Another question of risk presented itself in our Christian Peacemaker Teams office yesterday in Barrancabermeja.  I had just returned from 5 days in the campo, returning in the morning to help host a delegation of 12 persons from a university in the Netherlands.  CPT delegations are learning tours that start by giving a background of the conflict(s) where we are involved in a particular country.  Colombian delegations end by spending few days visiting one of the communities we are accompanying, hearing their stories first person, staying in their homes, eating their food, etc.  These campo experiences are extremely powerful, in part because one is so far out of the cultural comfort zone. They can be life-changing experiences.

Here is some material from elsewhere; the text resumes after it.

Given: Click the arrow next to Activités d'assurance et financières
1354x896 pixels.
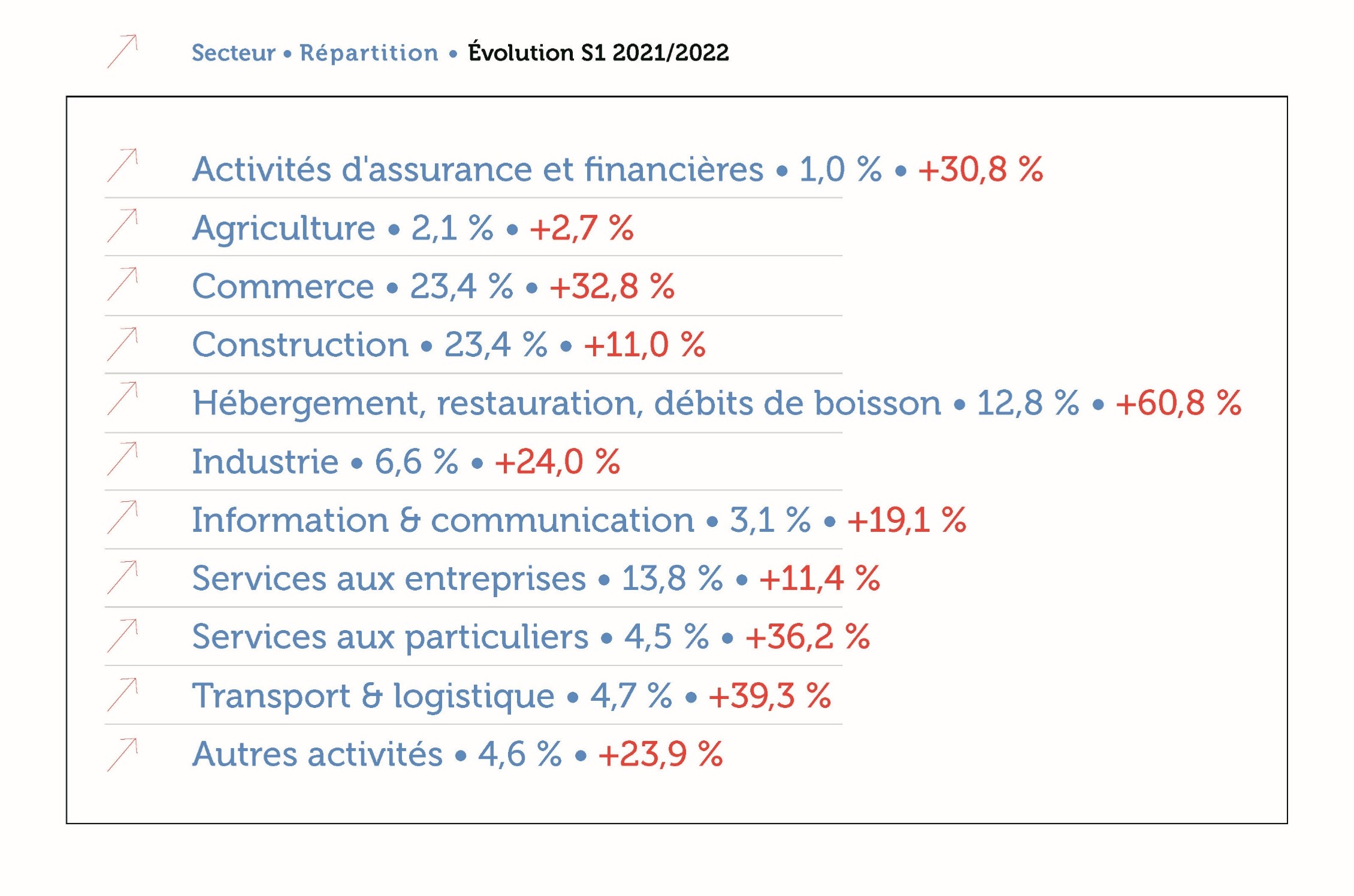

With this particular group there had been a change of plans.  They were to have visited the community of Garzal where I had just visited.  The consensus in the community was that the unknown armed men were trying to find the community leader Salvador Alcantara who happened to be out of the area visiting family.  The organization handling travel arrangements for the Dutch students advised the two professors in charge that it was probably too dangerous to travel to Garzal.  They arranged to come to our office in Barrancabermeja instead and have folks from the campo come into the city, in doing so, deleting the campo experience.

The professors totally understood that they were missing something special.  What they were surprised to hear from me is that their big city travel advisors from Bogota had warped sense of risk.  A tiny town in the countryside where everyone knows everyone else is a much safer place than a city of 300,000 where gangs infiltrate neighborhoods and armed robbery is part of the daily routine.  The armed intruders in Garzal have a specific goal political goal, to get the president of the community killed or relocated by force.  Harming an international delegation would be very bad for their cause.  Yes, Colombia led the world in deaths of human rights activists in 2015 with 54, but the slain were Colombians not Dutch or US citizens.


It is when CPT and others go to the rural areas that are under pressure that violence can diminish for those who are really at risk.